The fish is great. Barracuda around 4 euro. The beers on the main island of Bubaque can be found out of a 'Bazooka' or Tap, come out cold and for 50 cents. And a few of the ex-pats I found highly surprising and very accomodating. Incredible, in fact.
Before Bissau I hadn't made a single friend out of the ex-pat community. All somehow too distant and gritty, greedy a bit and highly judgemental of the Tubab, like their neighbors.
But like I said, in Bissau things seem to roll a bit different. And one of the reasons is, I believe, that the foreign element that arrives here, they came, before as travelers, and stay because they fell in love. Where in Senegal, for example, they went for an enterprising venture, not for the free will of the road.

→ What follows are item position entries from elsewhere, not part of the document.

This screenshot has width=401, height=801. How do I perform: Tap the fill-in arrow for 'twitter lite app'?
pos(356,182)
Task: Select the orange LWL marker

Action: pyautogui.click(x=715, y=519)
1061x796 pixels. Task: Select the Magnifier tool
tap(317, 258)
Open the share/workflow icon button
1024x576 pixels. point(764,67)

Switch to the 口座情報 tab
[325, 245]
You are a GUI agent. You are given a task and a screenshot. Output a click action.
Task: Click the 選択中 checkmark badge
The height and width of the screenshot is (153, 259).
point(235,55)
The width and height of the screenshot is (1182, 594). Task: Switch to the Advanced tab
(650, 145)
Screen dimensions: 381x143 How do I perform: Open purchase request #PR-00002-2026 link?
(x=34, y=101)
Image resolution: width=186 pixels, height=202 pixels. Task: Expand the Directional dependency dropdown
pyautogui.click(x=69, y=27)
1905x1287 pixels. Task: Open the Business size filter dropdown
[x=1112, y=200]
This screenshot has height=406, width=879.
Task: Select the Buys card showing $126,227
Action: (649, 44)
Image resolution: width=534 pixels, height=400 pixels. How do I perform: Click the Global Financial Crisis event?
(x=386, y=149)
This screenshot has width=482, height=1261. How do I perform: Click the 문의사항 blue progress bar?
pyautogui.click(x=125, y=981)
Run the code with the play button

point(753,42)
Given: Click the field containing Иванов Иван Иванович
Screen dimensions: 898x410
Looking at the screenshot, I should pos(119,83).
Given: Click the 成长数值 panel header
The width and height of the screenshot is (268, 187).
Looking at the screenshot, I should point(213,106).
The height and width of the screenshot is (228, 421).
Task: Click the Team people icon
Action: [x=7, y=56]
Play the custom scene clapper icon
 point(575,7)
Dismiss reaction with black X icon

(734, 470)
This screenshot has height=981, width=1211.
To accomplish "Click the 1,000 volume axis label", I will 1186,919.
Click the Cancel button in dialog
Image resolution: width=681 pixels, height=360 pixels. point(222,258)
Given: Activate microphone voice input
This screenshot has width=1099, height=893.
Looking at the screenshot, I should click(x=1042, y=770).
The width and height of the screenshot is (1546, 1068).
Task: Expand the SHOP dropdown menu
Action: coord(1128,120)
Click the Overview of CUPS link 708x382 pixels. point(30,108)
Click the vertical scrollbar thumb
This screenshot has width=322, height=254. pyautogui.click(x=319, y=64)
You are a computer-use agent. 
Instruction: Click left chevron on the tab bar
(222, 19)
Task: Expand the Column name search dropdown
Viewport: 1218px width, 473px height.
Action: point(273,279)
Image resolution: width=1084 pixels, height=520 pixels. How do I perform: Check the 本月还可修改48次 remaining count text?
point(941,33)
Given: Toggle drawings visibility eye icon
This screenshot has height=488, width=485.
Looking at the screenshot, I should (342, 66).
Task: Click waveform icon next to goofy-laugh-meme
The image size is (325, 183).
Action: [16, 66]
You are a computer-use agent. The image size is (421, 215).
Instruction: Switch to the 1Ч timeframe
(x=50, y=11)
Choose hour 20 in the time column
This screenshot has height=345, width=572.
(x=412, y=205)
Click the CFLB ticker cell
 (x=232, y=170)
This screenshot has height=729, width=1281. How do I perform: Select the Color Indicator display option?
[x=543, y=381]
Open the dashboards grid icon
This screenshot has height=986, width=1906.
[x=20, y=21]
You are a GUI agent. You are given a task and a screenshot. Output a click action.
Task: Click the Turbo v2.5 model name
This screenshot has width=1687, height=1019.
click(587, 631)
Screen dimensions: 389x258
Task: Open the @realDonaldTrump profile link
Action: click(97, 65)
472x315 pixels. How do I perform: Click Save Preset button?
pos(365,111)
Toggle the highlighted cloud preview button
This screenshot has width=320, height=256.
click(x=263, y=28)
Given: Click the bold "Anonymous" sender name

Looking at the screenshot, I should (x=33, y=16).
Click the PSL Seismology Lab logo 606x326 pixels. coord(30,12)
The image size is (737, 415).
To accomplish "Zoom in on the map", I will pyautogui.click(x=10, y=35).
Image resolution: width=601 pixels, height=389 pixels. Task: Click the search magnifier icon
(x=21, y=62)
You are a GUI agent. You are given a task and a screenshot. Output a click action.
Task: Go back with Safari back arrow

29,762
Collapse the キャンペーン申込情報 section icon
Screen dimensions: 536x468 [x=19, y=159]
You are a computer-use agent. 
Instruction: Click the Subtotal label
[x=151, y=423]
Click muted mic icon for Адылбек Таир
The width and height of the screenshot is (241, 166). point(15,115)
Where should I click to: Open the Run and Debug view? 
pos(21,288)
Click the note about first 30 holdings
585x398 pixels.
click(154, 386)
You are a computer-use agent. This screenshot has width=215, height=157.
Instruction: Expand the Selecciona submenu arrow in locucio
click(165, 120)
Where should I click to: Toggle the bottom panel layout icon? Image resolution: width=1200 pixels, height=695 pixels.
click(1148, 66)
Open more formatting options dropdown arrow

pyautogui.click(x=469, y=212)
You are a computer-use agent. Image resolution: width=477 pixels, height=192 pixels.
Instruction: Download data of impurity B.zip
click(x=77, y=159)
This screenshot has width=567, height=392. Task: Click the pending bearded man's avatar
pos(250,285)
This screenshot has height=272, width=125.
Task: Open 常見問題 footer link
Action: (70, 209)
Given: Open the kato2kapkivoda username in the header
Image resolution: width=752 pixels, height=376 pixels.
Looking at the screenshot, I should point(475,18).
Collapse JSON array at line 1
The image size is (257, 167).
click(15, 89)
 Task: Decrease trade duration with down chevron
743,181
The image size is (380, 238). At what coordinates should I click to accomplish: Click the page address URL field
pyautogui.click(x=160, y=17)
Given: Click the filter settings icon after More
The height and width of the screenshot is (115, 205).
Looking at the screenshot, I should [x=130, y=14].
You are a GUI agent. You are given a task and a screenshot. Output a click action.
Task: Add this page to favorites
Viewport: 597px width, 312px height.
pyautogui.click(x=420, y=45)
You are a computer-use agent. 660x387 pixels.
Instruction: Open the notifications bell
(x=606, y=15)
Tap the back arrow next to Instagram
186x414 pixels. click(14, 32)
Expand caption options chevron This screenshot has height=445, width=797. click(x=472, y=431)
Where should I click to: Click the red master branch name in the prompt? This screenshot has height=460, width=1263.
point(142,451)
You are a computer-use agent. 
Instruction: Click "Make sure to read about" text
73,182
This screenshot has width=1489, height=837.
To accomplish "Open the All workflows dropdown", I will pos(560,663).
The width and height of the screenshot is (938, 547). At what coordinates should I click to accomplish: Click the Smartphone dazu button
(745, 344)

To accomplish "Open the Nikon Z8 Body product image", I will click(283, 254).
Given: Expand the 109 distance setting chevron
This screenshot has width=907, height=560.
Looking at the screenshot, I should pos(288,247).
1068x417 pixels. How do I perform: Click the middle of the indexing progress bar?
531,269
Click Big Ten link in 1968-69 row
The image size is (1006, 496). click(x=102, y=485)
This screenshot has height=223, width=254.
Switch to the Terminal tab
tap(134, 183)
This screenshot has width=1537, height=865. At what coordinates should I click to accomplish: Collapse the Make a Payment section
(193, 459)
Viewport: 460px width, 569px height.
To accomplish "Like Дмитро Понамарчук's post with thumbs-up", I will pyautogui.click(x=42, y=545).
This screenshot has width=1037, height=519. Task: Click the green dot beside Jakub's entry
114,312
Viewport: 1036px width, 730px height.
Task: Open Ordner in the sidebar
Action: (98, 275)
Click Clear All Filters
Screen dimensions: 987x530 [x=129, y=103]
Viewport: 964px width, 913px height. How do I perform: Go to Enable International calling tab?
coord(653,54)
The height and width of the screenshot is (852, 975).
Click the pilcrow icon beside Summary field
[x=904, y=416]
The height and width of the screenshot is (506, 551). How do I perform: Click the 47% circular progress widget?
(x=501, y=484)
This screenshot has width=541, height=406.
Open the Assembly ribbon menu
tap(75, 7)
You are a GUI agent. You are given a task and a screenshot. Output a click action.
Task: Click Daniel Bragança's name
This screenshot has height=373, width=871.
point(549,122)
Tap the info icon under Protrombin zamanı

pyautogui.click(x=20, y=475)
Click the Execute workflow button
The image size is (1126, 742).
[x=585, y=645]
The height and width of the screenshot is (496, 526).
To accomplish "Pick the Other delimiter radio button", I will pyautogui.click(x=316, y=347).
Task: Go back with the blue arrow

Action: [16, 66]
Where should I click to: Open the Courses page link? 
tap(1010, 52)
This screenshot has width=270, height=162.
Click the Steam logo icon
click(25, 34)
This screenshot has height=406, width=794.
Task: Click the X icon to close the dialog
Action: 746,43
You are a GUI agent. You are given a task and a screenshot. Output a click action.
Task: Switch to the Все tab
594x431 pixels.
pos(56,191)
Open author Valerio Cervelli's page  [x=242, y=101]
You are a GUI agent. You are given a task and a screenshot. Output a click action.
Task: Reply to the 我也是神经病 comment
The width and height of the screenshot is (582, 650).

I am terribly happy that we've lost a few weeks here in Guinea Bissau, even if the virgin beaches of Varela were far from that, though nice enough and baron of anything but buidlings destroyed by erosion.
The more time we spend in Africa, the more I realize I must really find the beauty in things, the way they are, not as I perceive them to be, how I think they SHOULD be. Simply how they are. And step back from my ideals of how to change things, and what we need to do to fix things, but simply enjoy the moment some more and allow that down here, the mind works differently for many reasons, and maybe it should simply be as that.
Leave the romantisizing to all the blog writers out there who make everything seem so much more beautiful than they in fact are. I'll stick to honesty and the harder, more pliable, atoned road. Where life lives and fairytales get smashed.